Tor Token Bucket Bandwidth Algorithm: Configuration and Behavior

A token bucket is a flow control algorithm where tokens accumulate at a fixed rate (BandwidthRate) up to a maximum bucket size (BandwidthBurst). Transmitting data consumes tokens - one token per byte. When the bucket is empty, transmission must wait until tokens accumulate. This allows bursting above the sustained rate (up to BandwidthBurst) as long as tokens are available, while the long-term average cannot exceed BandwidthRate. For Tor relays, this means a relay set to BandwidthRate 10MB BandwidthBurst 20MB can handle a 20 MBps burst for the duration the burst bucket can sustain it, but averages 10 MBps over time. The bucket fills at 10 MBps and is consumed at the burst rate during peaks.

BandwidthRate should be set to approximately 80-90% of the server's available sustained bandwidth capacity, accounting for other services (OS, management traffic) sharing the network interface. For a server with 1Gbps uplink where you want to dedicate 500Mbps to Tor, set BandwidthRate 500 MBits. BandwidthBurst should be set higher than BandwidthRate to allow handling traffic bursts efficiently - typically 1.5-2x the rate value. A server with a good uplink link and no other traffic can set BandwidthBurst equal to the full link capacity. In practice, Tor's actual throughput is determined by the Tor network's demand for your relay's bandwidth - many relays run below their configured limit because the network does not direct enough traffic to them.

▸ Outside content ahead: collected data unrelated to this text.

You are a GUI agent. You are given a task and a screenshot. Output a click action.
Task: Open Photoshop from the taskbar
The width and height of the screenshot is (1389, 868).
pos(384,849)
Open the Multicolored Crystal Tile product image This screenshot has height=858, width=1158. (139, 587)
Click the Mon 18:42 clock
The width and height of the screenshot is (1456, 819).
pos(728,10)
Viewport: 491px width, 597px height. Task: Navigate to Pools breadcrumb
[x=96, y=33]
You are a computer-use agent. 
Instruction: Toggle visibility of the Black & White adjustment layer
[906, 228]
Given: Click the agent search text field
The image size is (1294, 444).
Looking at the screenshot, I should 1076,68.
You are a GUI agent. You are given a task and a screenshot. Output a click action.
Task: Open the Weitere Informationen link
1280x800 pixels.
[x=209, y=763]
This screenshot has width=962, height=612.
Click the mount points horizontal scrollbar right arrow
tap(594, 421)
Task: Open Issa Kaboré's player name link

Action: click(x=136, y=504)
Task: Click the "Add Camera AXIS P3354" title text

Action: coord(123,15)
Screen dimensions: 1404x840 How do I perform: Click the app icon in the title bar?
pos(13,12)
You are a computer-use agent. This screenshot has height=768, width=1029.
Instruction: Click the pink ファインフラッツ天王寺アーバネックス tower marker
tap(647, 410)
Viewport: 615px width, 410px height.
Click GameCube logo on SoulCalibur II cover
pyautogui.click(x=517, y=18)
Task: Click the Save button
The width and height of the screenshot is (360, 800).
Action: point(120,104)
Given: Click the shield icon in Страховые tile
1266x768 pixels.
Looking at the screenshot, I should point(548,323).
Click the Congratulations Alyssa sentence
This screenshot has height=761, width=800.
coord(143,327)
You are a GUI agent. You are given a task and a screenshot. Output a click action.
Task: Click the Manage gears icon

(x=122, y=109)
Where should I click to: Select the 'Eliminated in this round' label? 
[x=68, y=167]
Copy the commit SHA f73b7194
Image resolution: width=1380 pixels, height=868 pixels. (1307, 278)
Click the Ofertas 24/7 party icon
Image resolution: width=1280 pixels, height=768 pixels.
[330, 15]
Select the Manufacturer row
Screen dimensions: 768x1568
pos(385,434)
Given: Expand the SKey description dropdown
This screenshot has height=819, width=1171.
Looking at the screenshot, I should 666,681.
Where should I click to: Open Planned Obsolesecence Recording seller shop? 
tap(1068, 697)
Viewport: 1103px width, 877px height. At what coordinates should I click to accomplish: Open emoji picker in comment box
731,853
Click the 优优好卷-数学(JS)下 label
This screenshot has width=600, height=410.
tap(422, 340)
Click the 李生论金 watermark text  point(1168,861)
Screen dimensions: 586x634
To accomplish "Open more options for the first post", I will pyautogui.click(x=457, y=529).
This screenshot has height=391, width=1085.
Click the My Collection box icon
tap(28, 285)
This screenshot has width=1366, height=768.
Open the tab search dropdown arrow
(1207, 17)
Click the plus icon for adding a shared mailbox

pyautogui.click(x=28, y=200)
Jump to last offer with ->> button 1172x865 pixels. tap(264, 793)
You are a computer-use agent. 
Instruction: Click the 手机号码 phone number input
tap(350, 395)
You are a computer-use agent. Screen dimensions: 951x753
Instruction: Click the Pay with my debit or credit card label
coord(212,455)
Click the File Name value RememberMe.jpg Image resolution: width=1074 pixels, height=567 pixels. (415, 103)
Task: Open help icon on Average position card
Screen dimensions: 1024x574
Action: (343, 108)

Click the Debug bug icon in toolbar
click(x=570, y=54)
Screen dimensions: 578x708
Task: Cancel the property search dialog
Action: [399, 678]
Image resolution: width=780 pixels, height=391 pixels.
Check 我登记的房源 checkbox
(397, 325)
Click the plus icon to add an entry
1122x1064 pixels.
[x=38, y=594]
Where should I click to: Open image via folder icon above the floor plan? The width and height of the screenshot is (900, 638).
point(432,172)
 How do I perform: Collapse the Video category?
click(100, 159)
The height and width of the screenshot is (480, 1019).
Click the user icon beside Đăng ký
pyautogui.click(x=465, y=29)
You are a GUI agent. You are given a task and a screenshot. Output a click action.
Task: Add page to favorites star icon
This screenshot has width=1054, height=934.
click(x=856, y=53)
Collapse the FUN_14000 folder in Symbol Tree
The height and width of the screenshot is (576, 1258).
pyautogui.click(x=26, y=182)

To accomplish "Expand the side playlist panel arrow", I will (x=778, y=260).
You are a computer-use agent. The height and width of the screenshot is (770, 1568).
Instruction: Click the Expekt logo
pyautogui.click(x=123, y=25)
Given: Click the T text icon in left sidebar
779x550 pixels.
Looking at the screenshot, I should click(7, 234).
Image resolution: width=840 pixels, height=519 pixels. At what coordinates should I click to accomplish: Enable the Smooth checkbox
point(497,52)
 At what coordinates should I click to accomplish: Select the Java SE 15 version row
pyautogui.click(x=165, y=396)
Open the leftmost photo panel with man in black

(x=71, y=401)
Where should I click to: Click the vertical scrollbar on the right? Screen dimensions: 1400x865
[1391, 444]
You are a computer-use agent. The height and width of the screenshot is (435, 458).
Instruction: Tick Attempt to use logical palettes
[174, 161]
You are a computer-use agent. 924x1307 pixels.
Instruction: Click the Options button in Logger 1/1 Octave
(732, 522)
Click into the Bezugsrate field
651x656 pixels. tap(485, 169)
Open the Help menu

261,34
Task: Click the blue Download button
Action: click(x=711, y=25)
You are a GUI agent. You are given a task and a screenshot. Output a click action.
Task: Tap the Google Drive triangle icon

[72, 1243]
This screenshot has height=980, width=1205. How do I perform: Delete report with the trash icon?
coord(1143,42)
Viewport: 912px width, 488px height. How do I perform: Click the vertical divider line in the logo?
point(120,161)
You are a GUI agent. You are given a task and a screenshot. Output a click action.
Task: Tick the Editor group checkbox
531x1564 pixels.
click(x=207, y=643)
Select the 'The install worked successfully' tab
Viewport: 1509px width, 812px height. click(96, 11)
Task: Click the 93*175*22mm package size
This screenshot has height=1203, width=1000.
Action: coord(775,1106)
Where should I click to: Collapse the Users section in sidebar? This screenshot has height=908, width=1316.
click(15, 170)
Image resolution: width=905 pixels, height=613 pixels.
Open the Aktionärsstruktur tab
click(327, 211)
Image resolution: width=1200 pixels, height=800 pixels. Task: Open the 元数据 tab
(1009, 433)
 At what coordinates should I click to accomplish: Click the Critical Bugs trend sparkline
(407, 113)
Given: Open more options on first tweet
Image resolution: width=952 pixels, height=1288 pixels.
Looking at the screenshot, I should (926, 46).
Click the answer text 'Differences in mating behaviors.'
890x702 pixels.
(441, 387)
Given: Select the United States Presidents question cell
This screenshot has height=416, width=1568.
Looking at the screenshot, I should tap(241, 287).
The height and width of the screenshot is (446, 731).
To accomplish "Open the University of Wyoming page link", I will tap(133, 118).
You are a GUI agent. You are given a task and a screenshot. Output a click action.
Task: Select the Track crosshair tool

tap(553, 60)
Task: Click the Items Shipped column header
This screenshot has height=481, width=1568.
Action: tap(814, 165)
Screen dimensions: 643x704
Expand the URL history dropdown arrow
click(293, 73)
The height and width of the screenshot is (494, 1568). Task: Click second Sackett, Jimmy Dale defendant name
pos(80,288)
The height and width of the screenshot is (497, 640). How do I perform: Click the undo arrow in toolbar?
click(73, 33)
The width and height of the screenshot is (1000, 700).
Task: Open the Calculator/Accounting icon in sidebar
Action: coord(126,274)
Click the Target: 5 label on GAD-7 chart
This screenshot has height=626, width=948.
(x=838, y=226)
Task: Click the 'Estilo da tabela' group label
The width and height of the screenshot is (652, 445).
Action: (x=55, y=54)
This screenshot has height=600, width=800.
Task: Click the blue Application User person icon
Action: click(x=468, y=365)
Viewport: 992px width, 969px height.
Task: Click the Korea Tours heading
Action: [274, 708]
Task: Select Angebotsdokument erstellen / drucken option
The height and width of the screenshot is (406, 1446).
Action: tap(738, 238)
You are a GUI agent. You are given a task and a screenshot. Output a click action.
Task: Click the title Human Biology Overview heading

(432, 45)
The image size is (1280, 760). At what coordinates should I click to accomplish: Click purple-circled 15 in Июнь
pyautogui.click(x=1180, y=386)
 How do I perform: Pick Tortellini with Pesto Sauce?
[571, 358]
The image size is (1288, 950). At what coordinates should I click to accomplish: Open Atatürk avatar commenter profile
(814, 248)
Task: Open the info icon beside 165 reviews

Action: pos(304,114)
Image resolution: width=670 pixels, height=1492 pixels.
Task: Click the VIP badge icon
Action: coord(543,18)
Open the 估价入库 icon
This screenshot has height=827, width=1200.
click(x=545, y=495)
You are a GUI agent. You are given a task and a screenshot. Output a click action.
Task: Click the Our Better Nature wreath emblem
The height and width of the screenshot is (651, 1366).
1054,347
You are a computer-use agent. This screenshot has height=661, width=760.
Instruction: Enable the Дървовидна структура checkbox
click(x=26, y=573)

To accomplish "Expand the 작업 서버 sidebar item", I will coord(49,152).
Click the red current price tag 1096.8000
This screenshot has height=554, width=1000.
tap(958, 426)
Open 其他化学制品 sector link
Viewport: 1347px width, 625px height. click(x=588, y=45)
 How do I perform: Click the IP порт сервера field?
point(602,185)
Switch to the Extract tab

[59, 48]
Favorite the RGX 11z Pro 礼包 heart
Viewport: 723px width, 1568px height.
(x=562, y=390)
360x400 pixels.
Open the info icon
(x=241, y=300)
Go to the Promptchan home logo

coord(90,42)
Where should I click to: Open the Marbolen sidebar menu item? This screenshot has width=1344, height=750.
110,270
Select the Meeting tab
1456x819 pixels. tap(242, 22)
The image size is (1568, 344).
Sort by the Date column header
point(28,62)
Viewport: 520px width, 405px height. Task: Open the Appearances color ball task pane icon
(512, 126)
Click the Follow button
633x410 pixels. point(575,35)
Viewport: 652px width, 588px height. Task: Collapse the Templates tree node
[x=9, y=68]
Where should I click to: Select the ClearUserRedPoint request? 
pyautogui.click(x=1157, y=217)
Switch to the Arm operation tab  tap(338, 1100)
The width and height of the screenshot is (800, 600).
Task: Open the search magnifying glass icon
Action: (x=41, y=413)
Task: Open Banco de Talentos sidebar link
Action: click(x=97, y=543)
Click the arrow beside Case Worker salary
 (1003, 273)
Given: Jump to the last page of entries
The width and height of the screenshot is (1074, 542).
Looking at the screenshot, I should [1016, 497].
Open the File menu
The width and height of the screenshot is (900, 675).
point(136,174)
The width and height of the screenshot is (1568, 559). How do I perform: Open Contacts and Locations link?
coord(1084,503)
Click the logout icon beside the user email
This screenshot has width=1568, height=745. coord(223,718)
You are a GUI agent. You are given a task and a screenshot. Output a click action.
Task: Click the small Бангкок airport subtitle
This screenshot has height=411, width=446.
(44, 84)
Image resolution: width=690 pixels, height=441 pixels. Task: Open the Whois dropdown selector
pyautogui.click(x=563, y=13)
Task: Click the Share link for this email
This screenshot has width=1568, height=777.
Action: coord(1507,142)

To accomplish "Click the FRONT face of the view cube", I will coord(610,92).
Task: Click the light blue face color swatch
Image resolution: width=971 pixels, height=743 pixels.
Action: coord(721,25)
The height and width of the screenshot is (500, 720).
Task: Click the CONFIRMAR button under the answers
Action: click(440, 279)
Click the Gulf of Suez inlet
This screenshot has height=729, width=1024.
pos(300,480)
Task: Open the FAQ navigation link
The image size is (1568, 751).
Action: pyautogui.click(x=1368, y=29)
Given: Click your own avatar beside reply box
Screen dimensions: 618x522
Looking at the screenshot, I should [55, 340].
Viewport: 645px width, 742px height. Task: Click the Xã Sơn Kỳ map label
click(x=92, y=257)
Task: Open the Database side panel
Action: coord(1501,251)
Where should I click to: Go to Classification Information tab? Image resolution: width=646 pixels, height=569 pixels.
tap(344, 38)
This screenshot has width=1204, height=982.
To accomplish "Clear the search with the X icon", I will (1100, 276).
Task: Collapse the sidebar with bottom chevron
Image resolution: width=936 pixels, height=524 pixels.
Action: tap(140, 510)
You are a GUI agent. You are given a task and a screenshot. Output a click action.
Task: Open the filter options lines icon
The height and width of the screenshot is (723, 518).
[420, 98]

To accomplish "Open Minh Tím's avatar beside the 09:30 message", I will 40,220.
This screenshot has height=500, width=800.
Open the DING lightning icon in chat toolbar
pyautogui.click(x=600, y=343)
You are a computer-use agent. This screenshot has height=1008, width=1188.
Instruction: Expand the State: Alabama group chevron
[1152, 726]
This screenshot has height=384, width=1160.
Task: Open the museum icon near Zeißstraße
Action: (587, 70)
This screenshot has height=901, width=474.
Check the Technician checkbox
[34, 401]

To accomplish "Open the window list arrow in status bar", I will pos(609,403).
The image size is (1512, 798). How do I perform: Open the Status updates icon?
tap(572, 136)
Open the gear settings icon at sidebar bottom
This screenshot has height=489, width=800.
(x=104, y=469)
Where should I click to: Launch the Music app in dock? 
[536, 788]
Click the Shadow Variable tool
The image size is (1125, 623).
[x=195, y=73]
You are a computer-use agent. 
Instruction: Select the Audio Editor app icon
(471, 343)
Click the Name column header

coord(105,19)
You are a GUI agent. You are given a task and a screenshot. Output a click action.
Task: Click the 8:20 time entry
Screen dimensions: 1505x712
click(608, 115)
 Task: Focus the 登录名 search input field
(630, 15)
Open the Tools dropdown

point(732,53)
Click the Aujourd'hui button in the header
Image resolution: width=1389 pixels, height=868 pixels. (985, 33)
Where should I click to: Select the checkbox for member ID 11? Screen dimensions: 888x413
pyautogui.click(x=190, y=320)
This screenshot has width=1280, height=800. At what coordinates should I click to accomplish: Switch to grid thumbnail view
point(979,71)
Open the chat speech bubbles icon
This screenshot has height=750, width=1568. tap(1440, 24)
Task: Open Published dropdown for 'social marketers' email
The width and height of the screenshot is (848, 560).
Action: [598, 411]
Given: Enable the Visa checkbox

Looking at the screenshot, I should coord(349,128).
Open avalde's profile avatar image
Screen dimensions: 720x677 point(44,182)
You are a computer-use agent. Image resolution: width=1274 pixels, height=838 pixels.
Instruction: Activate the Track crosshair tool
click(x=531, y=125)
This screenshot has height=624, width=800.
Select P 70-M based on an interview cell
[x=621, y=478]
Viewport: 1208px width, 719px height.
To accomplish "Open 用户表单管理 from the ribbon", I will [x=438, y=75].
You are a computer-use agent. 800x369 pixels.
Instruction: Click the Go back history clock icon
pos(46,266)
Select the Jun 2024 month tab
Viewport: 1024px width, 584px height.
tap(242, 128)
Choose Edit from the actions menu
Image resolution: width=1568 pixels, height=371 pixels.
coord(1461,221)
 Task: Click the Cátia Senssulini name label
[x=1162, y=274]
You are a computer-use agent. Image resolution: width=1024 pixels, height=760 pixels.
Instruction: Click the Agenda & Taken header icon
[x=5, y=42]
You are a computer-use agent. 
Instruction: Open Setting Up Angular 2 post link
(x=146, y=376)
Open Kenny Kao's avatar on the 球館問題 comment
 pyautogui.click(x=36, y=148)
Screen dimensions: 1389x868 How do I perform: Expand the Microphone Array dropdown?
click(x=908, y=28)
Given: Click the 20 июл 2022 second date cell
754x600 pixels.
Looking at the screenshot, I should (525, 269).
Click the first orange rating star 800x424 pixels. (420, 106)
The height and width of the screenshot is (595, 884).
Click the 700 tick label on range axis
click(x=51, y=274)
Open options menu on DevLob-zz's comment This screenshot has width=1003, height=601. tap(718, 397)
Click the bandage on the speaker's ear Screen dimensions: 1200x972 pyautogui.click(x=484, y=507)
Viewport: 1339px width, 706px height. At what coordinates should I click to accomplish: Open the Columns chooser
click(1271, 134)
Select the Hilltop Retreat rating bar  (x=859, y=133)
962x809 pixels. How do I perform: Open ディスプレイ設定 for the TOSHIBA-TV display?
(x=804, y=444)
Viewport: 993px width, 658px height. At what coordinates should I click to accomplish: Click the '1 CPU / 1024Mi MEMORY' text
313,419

Tor offers both BandwidthRate (applies to all Tor traffic including as a client) and RelayBandwidthRate (applies only to relayed traffic, not the local Tor client's own traffic). For dedicated relay servers, these can be set identically. For servers also running hidden services or being used as clients, RelayBandwidthRate allows capping relay contribution while preserving bandwidth for client and hidden service traffic. The Accounting options (AccountingMax, AccountingStart, AccountingRule) work with the same token bucket to enforce monthly bandwidth caps, essential for servers with capped hosting plans.

Tor logs bandwidth usage at regular intervals. NOTICE-level log entries show bandwidth-per-second read/write. The control port provides detailed bandwidth statistics through GETINFO bw-event and traffic statistics commands. Monitor whether the relay consistently runs near its BandwidthRate (saturation) or significantly below (under-utilized). A consistently saturated relay should have BandwidthRate increased if the uplink supports it. An under-utilized relay at the configured rate indicates the Tor network is not routing enough traffic to it - lower-bandwidth relays may experience this, especially before earning the stable and HSDir flags.

Tor's newer congestion control algorithm (KIST and later improvements) interacts with the token bucket. KIST (Kernel-Informed Socket Transport) integrates kernel TCP socket buffer states into Tor's scheduling decisions, allowing more accurate filling of the token bucket without creating queue buildup that causes head-of-line blocking. With KIST enabled (default in Tor 0.3.2+), the effective throughput available from the token bucket is more efficiently utilized compared to older scheduling. Ensure KISTSchedRunInterval in torrc is not set too low (which increases CPU overhead) or too high (which reduces scheduling responsiveness).